__The problem__: Could you repeat exactly the lines below, from the line containing "Image resolution: width=1455" through the last one, both included, while leaving out any pictures?
═════ Source information
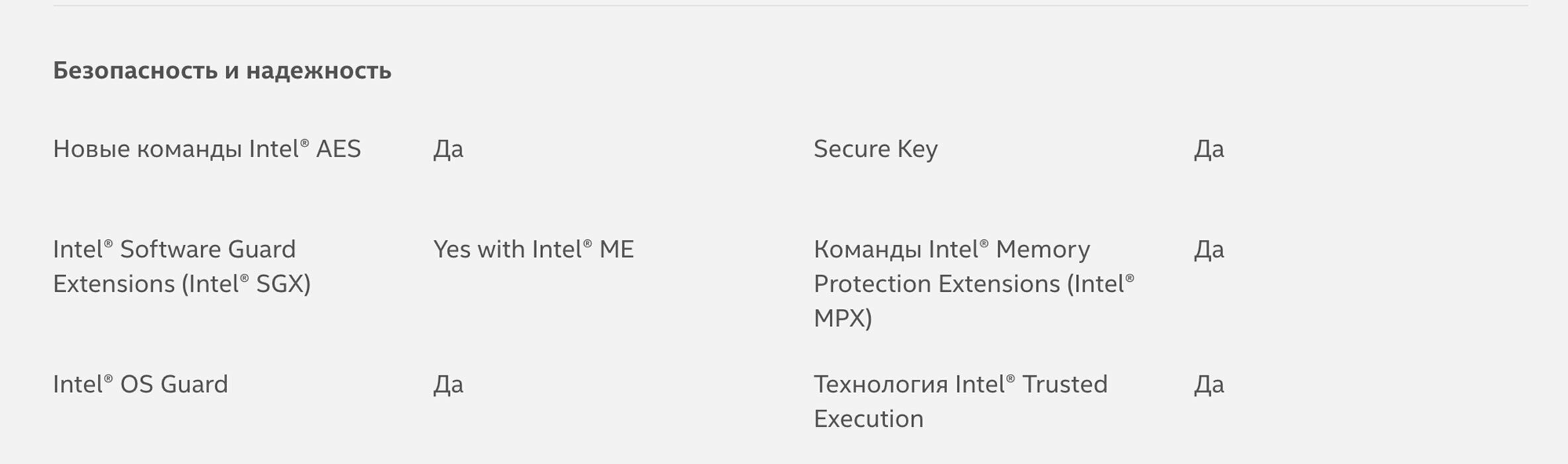Click "Да" value next to OS Guard
The width and height of the screenshot is (1568, 464).
click(448, 384)
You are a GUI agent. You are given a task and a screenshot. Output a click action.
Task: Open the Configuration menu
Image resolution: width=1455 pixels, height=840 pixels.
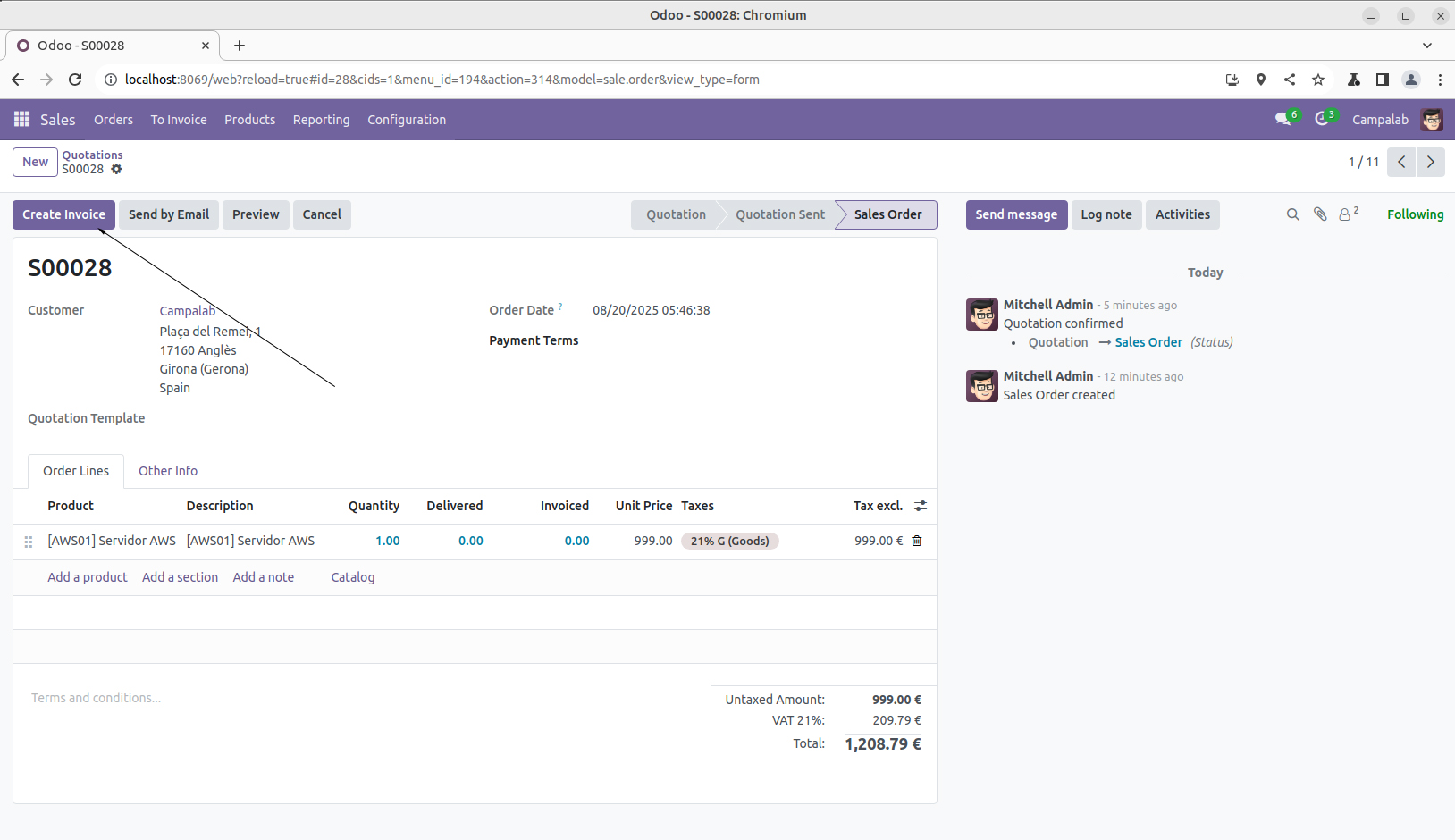[x=406, y=120]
══════════
__Answer area__:
Image resolution: width=1455 pixels, height=840 pixels.
[x=406, y=120]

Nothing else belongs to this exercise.